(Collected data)

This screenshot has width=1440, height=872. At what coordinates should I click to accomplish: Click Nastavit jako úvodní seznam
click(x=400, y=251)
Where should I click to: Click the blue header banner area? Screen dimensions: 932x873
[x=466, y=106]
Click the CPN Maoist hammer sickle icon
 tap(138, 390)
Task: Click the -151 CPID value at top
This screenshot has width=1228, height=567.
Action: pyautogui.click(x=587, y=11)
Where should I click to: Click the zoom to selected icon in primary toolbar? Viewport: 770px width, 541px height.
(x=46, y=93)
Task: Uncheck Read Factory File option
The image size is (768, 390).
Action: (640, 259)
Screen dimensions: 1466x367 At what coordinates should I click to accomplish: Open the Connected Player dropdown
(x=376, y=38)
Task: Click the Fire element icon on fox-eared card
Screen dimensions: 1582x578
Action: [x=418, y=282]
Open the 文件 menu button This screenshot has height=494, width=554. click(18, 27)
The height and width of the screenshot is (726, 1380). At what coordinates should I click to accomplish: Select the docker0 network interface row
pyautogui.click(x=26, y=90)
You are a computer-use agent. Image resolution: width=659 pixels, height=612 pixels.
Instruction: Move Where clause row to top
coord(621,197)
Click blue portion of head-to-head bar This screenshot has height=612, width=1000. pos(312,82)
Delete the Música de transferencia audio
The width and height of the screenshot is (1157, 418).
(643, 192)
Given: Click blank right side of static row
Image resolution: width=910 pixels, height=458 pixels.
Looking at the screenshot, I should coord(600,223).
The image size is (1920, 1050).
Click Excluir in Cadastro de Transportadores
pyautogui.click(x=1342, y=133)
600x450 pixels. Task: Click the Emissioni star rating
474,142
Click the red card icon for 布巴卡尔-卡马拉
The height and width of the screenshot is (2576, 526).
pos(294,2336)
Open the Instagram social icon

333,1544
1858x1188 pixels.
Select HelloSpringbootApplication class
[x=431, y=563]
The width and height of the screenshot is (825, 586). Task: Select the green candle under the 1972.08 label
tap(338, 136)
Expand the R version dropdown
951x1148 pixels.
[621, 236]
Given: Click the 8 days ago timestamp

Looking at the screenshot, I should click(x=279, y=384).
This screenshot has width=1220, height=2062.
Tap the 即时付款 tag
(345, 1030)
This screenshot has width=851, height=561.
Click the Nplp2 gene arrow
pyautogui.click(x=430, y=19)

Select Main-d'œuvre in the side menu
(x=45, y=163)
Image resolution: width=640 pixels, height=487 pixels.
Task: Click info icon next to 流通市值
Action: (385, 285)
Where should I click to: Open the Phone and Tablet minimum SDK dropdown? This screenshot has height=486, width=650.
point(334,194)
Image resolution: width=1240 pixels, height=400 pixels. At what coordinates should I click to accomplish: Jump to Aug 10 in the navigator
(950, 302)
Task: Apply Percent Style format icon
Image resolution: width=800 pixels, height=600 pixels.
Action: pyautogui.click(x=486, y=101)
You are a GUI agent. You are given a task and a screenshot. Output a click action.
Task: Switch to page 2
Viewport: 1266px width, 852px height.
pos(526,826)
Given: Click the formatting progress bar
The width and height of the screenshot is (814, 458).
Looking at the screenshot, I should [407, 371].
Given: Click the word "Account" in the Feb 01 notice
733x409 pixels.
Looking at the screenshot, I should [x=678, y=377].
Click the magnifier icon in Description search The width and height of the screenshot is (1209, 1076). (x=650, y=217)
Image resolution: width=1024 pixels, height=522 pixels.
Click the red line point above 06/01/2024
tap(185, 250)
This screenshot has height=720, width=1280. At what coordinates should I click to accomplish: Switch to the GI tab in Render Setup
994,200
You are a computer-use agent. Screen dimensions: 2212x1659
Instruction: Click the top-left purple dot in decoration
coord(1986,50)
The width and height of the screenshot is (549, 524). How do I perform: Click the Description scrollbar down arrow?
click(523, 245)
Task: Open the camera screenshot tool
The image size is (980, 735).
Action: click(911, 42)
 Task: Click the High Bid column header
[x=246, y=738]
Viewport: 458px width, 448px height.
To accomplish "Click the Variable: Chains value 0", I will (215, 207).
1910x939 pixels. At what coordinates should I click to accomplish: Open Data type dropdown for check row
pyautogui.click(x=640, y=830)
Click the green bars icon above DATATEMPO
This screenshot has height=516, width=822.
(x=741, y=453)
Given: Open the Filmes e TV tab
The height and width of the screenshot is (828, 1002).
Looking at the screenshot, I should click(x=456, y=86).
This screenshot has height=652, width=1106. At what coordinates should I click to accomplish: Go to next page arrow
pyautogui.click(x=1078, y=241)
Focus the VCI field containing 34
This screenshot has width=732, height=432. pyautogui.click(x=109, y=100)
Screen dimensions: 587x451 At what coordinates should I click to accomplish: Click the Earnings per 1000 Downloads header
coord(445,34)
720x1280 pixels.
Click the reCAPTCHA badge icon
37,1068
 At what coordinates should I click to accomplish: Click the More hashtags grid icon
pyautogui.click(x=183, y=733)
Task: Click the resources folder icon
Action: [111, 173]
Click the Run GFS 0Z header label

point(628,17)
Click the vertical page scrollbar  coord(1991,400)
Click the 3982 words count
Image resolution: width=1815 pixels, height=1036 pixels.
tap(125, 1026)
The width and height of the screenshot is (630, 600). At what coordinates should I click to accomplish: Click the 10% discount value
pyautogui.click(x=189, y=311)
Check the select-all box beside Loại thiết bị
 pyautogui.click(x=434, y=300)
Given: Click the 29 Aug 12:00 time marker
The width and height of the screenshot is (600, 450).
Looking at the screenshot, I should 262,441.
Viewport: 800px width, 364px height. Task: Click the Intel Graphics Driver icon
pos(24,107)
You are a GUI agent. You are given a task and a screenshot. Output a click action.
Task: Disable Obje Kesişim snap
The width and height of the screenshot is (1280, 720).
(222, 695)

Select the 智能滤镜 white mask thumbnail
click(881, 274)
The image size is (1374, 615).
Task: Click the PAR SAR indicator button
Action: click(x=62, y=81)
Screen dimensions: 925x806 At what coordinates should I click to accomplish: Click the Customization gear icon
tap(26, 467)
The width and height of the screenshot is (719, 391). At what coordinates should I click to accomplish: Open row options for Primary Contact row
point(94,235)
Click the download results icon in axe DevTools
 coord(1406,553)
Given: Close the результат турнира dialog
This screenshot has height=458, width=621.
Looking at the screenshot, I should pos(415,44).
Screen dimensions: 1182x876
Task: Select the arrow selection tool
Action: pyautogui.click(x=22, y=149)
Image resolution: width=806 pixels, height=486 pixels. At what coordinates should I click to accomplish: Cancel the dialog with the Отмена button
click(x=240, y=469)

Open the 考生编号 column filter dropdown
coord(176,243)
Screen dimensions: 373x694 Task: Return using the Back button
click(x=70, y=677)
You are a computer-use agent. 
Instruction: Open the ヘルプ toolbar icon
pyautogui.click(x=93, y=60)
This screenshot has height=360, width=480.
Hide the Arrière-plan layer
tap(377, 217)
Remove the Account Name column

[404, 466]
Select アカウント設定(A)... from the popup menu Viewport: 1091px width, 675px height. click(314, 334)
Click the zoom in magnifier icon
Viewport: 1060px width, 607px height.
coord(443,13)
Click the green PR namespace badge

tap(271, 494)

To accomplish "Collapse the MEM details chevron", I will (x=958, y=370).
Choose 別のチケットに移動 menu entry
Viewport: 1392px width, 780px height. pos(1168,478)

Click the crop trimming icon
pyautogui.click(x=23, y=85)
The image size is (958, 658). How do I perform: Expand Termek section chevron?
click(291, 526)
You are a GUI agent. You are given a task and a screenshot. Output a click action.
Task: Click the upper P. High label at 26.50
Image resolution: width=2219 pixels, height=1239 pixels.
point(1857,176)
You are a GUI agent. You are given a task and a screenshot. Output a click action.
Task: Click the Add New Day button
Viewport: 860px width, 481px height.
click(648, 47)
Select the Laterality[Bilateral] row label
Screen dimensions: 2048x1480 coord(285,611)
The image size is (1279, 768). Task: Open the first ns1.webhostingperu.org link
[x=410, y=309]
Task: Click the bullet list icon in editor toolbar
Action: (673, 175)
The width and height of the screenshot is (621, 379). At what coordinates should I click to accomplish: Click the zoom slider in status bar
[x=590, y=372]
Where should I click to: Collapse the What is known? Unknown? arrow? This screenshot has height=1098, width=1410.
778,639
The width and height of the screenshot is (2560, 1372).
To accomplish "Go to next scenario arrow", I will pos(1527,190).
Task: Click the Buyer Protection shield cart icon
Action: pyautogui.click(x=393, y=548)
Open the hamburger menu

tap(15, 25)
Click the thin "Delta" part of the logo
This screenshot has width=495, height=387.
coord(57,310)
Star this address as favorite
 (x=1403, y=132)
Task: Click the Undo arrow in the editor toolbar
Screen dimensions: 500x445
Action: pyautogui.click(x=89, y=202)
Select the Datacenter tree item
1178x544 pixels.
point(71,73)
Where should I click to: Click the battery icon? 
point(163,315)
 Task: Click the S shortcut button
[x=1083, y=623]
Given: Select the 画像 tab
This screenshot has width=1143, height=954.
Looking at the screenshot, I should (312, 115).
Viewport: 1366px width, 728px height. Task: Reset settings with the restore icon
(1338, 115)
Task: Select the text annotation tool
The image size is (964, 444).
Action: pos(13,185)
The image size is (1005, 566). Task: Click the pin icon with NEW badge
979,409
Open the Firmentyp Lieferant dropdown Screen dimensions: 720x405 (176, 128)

GOAL OF THE EXERCISE => Copy out only the lines above from the one with "The image size is (768, 390)." to the one with "Open the 文件", inclusive, exactly as they stand.

REPLY TO THE TASK =>
The image size is (768, 390).
Action: (640, 259)
Screen dimensions: 1466x367 At what coordinates should I click to accomplish: Open the Connected Player dropdown
(x=376, y=38)
Task: Click the Fire element icon on fox-eared card
Screen dimensions: 1582x578
Action: [x=418, y=282]
Open the 文件 menu button This screenshot has height=494, width=554. click(18, 27)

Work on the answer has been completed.